House Republicans had proposed, with Catholic Conference staff vehemently opposing, discontinuing Medicaid coverage for 30,000 caretaker relatives and for 13,000 19- and 20-year-olds, but these recipients will retain their coverage. The budget instead calls for $12.5 million in general fund savings by changing the payments to hospitals for caretaker relatives.
A $20 million reduction to the Detroit-Wayne County Community Mental Healthy agency was restored with MIChild enrollment policies remaining unchanged.
Dental coverage for adults was restored, along with hearing and vision screening services for schoolchildren partially restored. The Administration had sought to cut this program.
There was no objection in conference committee to the budget that provides the state’s welfare programs. As expected, the $4.428 billion DHS budget saw a 3.9 percent increase over the current year and does not include House provisions that limit Family Independence Program recipients to 48 months of benefits over their lifetime.
In addition, a $3 daily increase to $37 for foster care payments, restoration of the marriage and fatherhood initiatives and a $500,000 increase in federal Temporary Assistance to Needy Families funds were all solidified.
Funding for welfare cases dropped $12.7 million from the governor’s recommendation under the expectation of fewer cases for the coming year, with the budget coming in $52,100 below the general fund target.

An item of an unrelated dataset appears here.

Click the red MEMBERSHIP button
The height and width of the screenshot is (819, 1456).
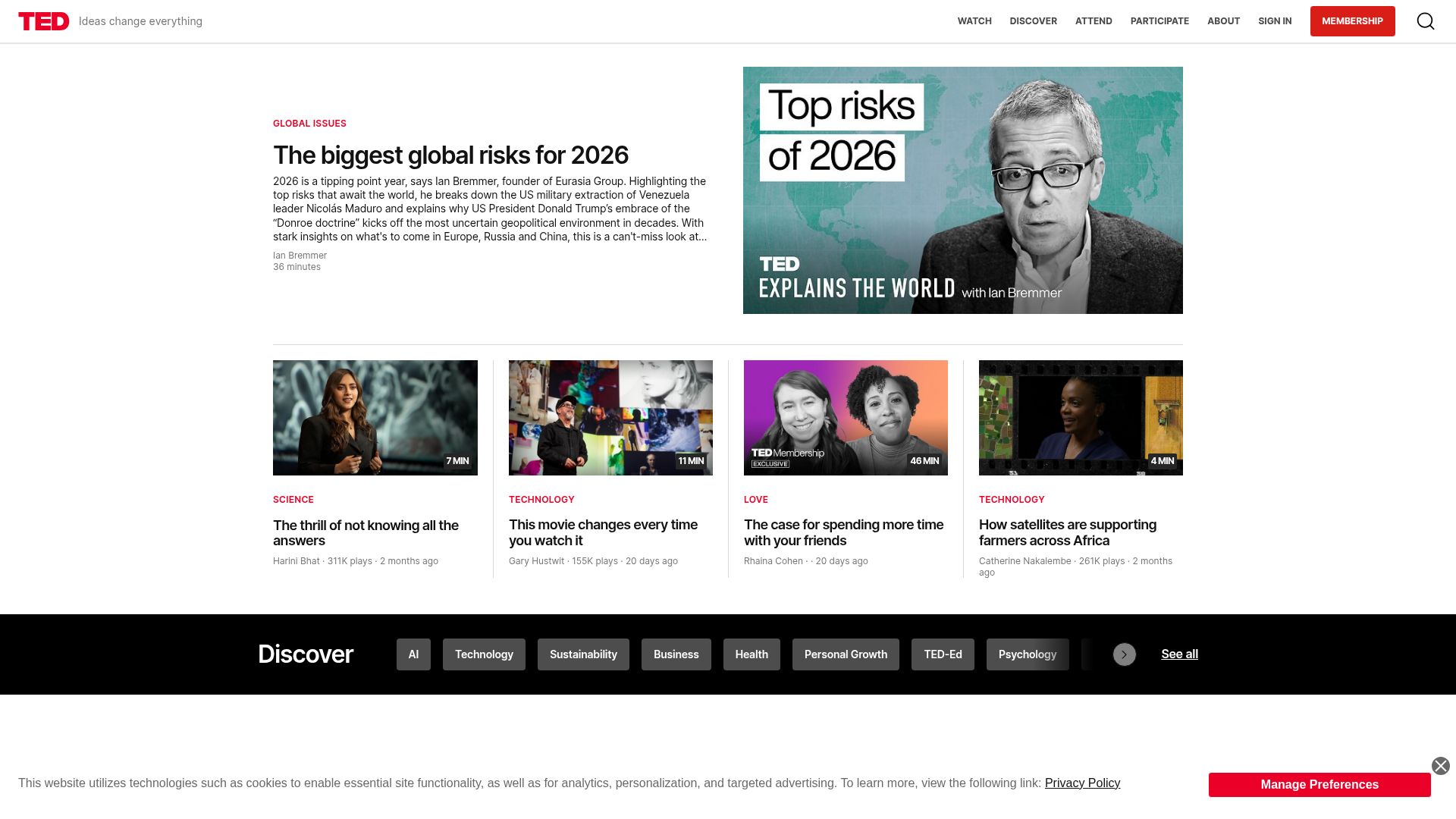1352,21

Senator Bill Hardiman (R-Kentwood), chair of the Senate Department of Human Services Appropriation subcommittee who fought for the restoration of assistance dollars, has mentioned the need to convene a bi-cameral committee to study welfare reform next year.

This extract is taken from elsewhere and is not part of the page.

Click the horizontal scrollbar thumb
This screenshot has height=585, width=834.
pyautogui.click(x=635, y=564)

The Administration had called for eliminating the Michigan Tuition Grant Program that provides scholarships to students at private colleges while the House passed a 2 percent cut. But the compromise version matches the Senate-passed cut of 4.9 percent. Among the Catholic schools in Michigan accepting the tuition grant dollars are the University of Detroit Mercy, Sienna Heights University, Marygrove University, Madonna University, Aquinas College and Saint Mary’s College Orchard Lake.
Concerns about gaps in school funding were put on hold this week as the House granted passage for the 2005–06 school aid budget that would increase per student funding across the board. Legislators approved a $175 increase per student on a 107-2 vote, raising the minimum amount of state aid to $6,875 per pupil.
Legislation that passed the House earlier this year and would have added an additional $25 per student to lower-funded districts was not included in the version passed by the House. A conference committee that met earlier in the week to discuss HB 4887 agreed that funding disparities should be evaluated and revisited by the Legislature but agreed in the interest of compromise to wait until next year.